Billie, recém-saída da prisão e “reencenadora” da Guerra Civil, descobre que os pais podem perder a casa por causa de uma hipoteca feita para pagar despesas médicas. Desesperada, tenta assaltar um banco. É aí que se cruza com Franny, uma adolescente grávida e impulsiva que — também ela — procura, sem sucesso, um empréstimo bancário. Billie faz de Franny refém, mas, como o dinheiro também dava jeito à segunda, de sequestrada passa rapidamente a cúmplice pela estrada fora.
É inegável que Silver Star deve muito ao cinema da Nova Hollywood dos anos 1970 e ao indie forjado a partir das décadas de 1990 e 2000, muito impulsionado pela força recente de festivais como o Sundance e, mais tarde, o SXSW. Foi neste último que a dupla “explodiu” com Swim Little Fish Swim, enquanto Silver Star iniciou o seu percurso no Festival de Cinema Americano de Deauville. Agora está em exibição na 3.ª edição do MyMetaStories.

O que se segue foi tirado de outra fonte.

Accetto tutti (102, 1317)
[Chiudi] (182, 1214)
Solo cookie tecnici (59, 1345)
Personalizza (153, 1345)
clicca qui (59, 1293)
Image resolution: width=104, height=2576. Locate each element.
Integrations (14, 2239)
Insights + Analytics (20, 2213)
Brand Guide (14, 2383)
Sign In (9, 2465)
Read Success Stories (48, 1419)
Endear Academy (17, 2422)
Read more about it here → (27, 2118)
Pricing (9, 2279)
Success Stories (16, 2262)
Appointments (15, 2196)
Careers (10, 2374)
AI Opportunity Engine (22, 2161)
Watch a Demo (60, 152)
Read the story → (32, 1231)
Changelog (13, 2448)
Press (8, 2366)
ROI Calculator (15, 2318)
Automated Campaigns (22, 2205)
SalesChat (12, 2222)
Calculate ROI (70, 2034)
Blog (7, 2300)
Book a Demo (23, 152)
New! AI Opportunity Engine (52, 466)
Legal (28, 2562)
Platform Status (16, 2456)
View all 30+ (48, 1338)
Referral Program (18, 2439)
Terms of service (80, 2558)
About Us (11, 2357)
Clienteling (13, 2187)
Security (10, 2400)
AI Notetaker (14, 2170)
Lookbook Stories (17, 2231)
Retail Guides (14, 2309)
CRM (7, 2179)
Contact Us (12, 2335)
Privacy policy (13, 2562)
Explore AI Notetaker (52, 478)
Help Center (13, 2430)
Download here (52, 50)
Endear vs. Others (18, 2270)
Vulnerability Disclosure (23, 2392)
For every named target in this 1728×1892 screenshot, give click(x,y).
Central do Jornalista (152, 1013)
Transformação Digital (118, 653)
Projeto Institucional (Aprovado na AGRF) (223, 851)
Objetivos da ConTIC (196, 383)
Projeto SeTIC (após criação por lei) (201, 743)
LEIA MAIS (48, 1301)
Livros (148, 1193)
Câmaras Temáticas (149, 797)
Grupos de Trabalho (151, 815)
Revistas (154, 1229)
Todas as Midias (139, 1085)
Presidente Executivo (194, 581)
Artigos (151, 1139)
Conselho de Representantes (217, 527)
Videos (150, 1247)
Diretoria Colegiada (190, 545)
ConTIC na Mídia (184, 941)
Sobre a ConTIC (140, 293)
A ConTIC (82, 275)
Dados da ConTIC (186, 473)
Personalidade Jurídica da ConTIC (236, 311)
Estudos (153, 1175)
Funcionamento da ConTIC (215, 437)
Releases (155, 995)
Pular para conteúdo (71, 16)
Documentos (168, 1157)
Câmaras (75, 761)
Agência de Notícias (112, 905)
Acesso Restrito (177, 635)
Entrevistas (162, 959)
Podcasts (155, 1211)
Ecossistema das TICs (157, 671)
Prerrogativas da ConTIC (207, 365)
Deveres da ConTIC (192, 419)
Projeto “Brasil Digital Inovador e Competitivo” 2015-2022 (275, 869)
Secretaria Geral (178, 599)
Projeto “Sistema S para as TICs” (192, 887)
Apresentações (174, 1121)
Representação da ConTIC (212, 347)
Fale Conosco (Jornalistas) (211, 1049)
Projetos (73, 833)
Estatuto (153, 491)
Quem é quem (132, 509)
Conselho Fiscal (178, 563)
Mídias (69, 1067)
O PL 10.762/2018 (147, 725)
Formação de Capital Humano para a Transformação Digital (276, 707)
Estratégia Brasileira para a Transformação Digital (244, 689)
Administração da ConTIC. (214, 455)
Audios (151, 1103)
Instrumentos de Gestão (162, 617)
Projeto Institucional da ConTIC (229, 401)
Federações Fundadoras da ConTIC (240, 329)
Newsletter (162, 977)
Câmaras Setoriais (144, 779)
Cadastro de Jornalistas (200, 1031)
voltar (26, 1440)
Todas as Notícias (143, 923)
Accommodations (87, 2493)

Assente em duas interpretações seguras e carismáticas — Troy Leigh-Anne Johnson e Grace Van Dien —, como duas foras-da-lei em ruptura e movimento, com o país como espelho do conflito interior e a paisagem como extensão dos seus dramas, Silver Star leva o espectador numa jornada física e psicológica: entre perseguições e fugas às autoridades, a dupla vai revelando as condições sociais que as empurraram até ali, bem como a estreita conexão a tensas relações familiares.
Esteticamente, o road movie é atravessado pelo buddy film e pelo drama social, pontuado por humor negro e picos de tensão — ora na estrada, ora no interior das próprias personagens, repletas de cicatrizes internas.
E embora não seja um filme que invente nem reinvente a roda — na história, nas personagens ou no arranjo visual e sonoro —, a dupla entrega um exemplar sólido dentro da tradição do road movie em que se insere e das limitações orçamentais óbvias que tem.